[Dataset items]
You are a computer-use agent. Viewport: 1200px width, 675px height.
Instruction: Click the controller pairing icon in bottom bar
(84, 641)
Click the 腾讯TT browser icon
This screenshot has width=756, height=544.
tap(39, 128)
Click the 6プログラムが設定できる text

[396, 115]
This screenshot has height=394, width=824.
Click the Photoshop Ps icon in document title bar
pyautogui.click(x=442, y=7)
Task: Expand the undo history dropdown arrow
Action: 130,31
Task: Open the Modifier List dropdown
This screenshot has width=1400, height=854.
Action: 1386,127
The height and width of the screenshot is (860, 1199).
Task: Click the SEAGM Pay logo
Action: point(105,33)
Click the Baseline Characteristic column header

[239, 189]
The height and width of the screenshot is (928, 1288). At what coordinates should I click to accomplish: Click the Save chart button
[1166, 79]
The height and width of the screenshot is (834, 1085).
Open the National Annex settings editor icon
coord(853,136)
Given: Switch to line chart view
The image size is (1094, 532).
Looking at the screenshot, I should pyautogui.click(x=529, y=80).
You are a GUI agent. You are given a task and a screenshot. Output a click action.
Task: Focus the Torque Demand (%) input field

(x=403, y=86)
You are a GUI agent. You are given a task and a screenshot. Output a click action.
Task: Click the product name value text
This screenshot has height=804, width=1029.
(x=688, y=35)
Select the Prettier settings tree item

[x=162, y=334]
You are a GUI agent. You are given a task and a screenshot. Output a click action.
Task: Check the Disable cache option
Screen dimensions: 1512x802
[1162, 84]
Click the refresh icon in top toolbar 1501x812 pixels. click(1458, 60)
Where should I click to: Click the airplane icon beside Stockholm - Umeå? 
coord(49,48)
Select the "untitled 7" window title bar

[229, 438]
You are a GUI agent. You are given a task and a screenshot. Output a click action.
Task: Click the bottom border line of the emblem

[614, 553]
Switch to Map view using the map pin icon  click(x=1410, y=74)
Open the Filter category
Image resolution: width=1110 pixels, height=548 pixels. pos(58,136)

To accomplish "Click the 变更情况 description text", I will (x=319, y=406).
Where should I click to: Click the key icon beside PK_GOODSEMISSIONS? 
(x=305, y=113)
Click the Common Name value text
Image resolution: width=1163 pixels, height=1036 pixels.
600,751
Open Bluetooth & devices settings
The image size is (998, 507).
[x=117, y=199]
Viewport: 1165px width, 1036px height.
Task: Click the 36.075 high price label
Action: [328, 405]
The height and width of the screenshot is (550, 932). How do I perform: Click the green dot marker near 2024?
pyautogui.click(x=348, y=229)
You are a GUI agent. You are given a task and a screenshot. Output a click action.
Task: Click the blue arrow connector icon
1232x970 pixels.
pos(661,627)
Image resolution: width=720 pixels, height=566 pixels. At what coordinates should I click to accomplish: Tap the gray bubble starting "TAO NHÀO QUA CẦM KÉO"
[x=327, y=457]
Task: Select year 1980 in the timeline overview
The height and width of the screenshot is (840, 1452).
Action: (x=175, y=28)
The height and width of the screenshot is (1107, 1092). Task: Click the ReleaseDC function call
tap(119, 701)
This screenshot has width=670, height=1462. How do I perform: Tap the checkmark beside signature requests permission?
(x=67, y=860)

• **Problem statement**: The task requires an exact transcription of all the data.

• **Answer section**:
You are a computer-use agent. Viewport: 1200px width, 675px height.
Instruction: Click the controller pairing icon in bottom bar
(84, 641)
Click the 腾讯TT browser icon
This screenshot has width=756, height=544.
tap(39, 128)
Click the 6プログラムが設定できる text

[396, 115]
This screenshot has height=394, width=824.
Click the Photoshop Ps icon in document title bar
pyautogui.click(x=442, y=7)
Task: Expand the undo history dropdown arrow
Action: 130,31
Task: Open the Modifier List dropdown
This screenshot has width=1400, height=854.
Action: 1386,127
The height and width of the screenshot is (860, 1199).
Task: Click the SEAGM Pay logo
Action: point(105,33)
Click the Baseline Characteristic column header

[239, 189]
The height and width of the screenshot is (928, 1288). At what coordinates should I click to accomplish: Click the Save chart button
[1166, 79]
The height and width of the screenshot is (834, 1085).
Open the National Annex settings editor icon
coord(853,136)
Given: Switch to line chart view
The image size is (1094, 532).
Looking at the screenshot, I should pyautogui.click(x=529, y=80).
You are a GUI agent. You are given a task and a screenshot. Output a click action.
Task: Focus the Torque Demand (%) input field

(x=403, y=86)
You are a GUI agent. You are given a task and a screenshot. Output a click action.
Task: Click the product name value text
This screenshot has height=804, width=1029.
(x=688, y=35)
Select the Prettier settings tree item

[x=162, y=334]
You are a GUI agent. You are given a task and a screenshot. Output a click action.
Task: Check the Disable cache option
Screen dimensions: 1512x802
[1162, 84]
Click the refresh icon in top toolbar 1501x812 pixels. click(1458, 60)
Where should I click to: Click the airplane icon beside Stockholm - Umeå? 
coord(49,48)
Select the "untitled 7" window title bar

[229, 438]
You are a GUI agent. You are given a task and a screenshot. Output a click action.
Task: Click the bottom border line of the emblem

[614, 553]
Switch to Map view using the map pin icon  click(x=1410, y=74)
Open the Filter category
Image resolution: width=1110 pixels, height=548 pixels. pos(58,136)

To accomplish "Click the 变更情况 description text", I will (x=319, y=406).
Where should I click to: Click the key icon beside PK_GOODSEMISSIONS? 
(x=305, y=113)
Click the Common Name value text
Image resolution: width=1163 pixels, height=1036 pixels.
600,751
Open Bluetooth & devices settings
The image size is (998, 507).
[x=117, y=199]
Viewport: 1165px width, 1036px height.
Task: Click the 36.075 high price label
Action: [328, 405]
The height and width of the screenshot is (550, 932). How do I perform: Click the green dot marker near 2024?
pyautogui.click(x=348, y=229)
You are a GUI agent. You are given a task and a screenshot. Output a click action.
Task: Click the blue arrow connector icon
1232x970 pixels.
pos(661,627)
Image resolution: width=720 pixels, height=566 pixels. At what coordinates should I click to accomplish: Tap the gray bubble starting "TAO NHÀO QUA CẦM KÉO"
[x=327, y=457]
Task: Select year 1980 in the timeline overview
The height and width of the screenshot is (840, 1452).
Action: (x=175, y=28)
The height and width of the screenshot is (1107, 1092). Task: Click the ReleaseDC function call
tap(119, 701)
This screenshot has width=670, height=1462. How do I perform: Tap the checkmark beside signature requests permission?
(x=67, y=860)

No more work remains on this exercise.